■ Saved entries
────────────────

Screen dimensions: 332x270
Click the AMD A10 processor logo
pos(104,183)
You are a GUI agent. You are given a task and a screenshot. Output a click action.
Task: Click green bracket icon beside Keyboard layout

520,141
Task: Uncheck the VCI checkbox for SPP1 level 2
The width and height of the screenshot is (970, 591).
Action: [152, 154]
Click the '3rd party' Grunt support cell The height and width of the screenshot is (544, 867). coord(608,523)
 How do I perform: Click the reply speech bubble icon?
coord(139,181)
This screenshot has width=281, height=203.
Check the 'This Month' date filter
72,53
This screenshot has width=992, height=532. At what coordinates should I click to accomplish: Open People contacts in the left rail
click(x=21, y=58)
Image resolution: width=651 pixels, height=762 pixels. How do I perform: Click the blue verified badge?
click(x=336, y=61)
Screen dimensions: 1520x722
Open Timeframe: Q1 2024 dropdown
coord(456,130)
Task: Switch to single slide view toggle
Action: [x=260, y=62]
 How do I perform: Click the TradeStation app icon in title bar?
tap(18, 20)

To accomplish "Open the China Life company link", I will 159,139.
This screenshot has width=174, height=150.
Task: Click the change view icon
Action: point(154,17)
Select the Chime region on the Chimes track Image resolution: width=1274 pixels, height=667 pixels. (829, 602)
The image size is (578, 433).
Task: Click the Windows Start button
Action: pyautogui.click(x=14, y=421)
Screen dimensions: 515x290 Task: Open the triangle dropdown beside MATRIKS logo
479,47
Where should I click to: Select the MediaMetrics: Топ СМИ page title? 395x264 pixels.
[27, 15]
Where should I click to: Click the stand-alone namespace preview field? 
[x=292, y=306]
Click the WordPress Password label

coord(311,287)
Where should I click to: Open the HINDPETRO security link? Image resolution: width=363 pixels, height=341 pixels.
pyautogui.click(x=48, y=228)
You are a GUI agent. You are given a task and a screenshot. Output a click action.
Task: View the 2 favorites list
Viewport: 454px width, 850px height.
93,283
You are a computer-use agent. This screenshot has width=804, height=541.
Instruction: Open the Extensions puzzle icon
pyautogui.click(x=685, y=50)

────────────────

■ WHAT TO PRODUCE
Exact output of every entry is required.

■ WRITTEN REPLY
Screen dimensions: 332x270
Click the AMD A10 processor logo
pos(104,183)
You are a GUI agent. You are given a task and a screenshot. Output a click action.
Task: Click green bracket icon beside Keyboard layout

520,141
Task: Uncheck the VCI checkbox for SPP1 level 2
The width and height of the screenshot is (970, 591).
Action: [152, 154]
Click the '3rd party' Grunt support cell The height and width of the screenshot is (544, 867). coord(608,523)
 How do I perform: Click the reply speech bubble icon?
coord(139,181)
This screenshot has width=281, height=203.
Check the 'This Month' date filter
72,53
This screenshot has width=992, height=532. At what coordinates should I click to accomplish: Open People contacts in the left rail
click(x=21, y=58)
Image resolution: width=651 pixels, height=762 pixels. How do I perform: Click the blue verified badge?
click(x=336, y=61)
Screen dimensions: 1520x722
Open Timeframe: Q1 2024 dropdown
coord(456,130)
Task: Switch to single slide view toggle
Action: [x=260, y=62]
 How do I perform: Click the TradeStation app icon in title bar?
tap(18, 20)

To accomplish "Open the China Life company link", I will 159,139.
This screenshot has width=174, height=150.
Task: Click the change view icon
Action: point(154,17)
Select the Chime region on the Chimes track Image resolution: width=1274 pixels, height=667 pixels. (829, 602)
The image size is (578, 433).
Task: Click the Windows Start button
Action: pyautogui.click(x=14, y=421)
Screen dimensions: 515x290 Task: Open the triangle dropdown beside MATRIKS logo
479,47
Where should I click to: Select the MediaMetrics: Топ СМИ page title? 395x264 pixels.
[27, 15]
Where should I click to: Click the stand-alone namespace preview field? 
[x=292, y=306]
Click the WordPress Password label

coord(311,287)
Where should I click to: Open the HINDPETRO security link? Image resolution: width=363 pixels, height=341 pixels.
pyautogui.click(x=48, y=228)
You are a GUI agent. You are given a task and a screenshot. Output a click action.
Task: View the 2 favorites list
Viewport: 454px width, 850px height.
93,283
You are a computer-use agent. This screenshot has width=804, height=541.
Instruction: Open the Extensions puzzle icon
pyautogui.click(x=685, y=50)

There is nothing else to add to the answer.